O campeão do mundo de 1998 e 1999, Mika Hakkinen, da McLaren, afirmou com veemência, na quarta-feira, que disputaria o GP de Mônaco para vencer e que o Mundial não havia acabado para ele. Ontem o finlandês deu o primeiro passo para cumprir sua promessa: foi o mais veloz, com folga, no primeiro treino livre para a prova, com a marca de 1min19s853. Tempo já muito próximo do obtido por Michael Schumacher, da Ferrari, ano passado, para largar na pole position, 1min19s475. O grid será definido amanhã.
Tanto Hakkinen quanto Schumacher, segundo melhor ontem, 1min20s316, com certeza tinham pneus novos quando registraram seus tempos. ‘‘Esse resultado me dá ainda maior confiança para o restante do fim de semana’’, disse Hakkinen, que precisa de uma vitória no campeonato, já que ocupa a 12ª colocação, com apenas quatro pontos, diante de 42 de Schumacher, o líder.
‘‘Estamos rápidos, não há dúvida’’, disse Schumacher, que confessou não ter definido ainda qual pneu escolher: os mais moles, a opção mais lógica para o circuito, ou os mais duros.
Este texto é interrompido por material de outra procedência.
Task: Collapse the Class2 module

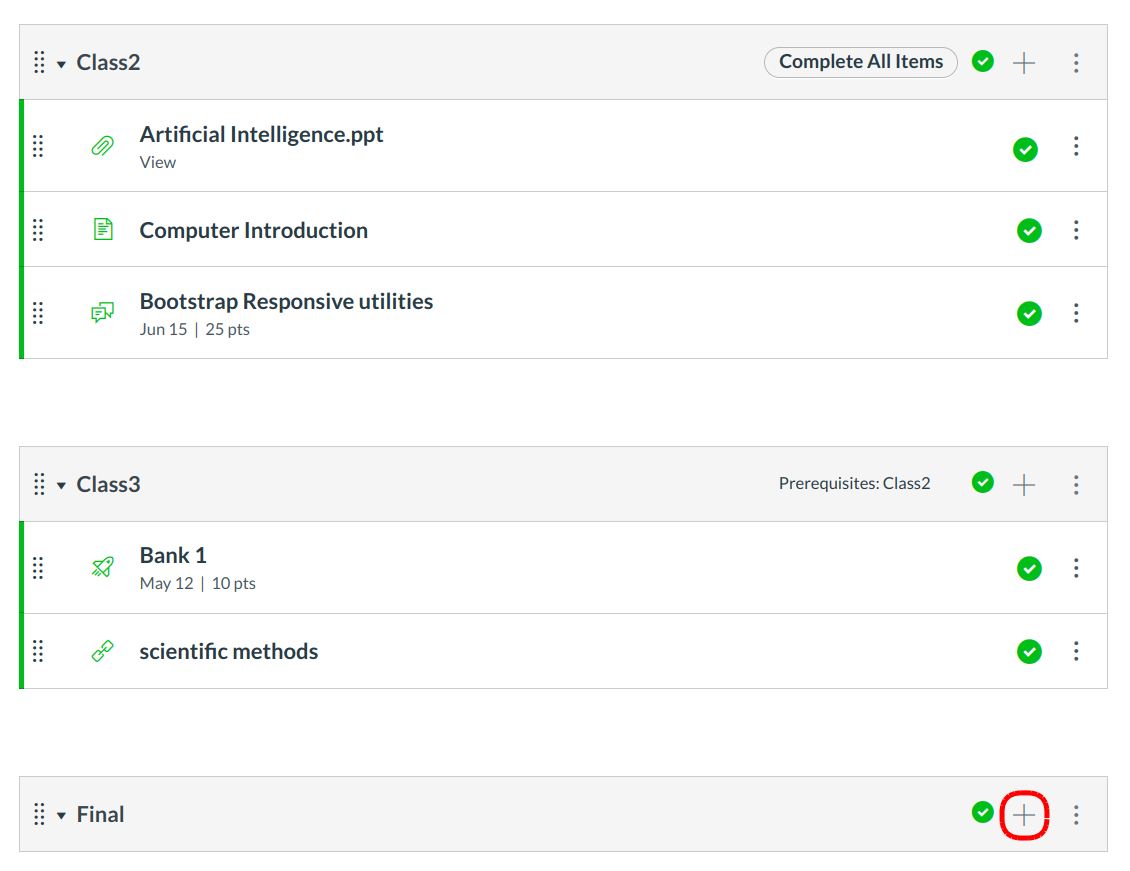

Em Ímola, a Ferrari achou que estava fazendo um grande negócio ao decidir-se pelos duros mas depois admitiu que errou.
Rubens Barrichello teve problemas com os freios no treino da manhã. ‘‘À tarde essa dificuldade estava resolvida e atingimos um acerto que, ao contrário do ano passado, me deixou bastante satisfeito.’’ Ele ficou com o quarto tempo, 1min20s959. Na prova de 2000 Rubinho classificou-se em sexto no grid, mas acabou em segundo. Os três outros brasileiros que disputam o Mundial ficaram bem para trás ontem. Enrique Bernoldi, Arrows, obteve o 18º tempo, Luciano Burti, Prost, em 19º, e Tarso Marques, Minardi, o 20º.
O colombiano Juan Pablo Montoya (Williams) se envolveu em um acidente – que interrompeu os treinos por alguns minutos – e terminou a sessão apenas na 11ª posição.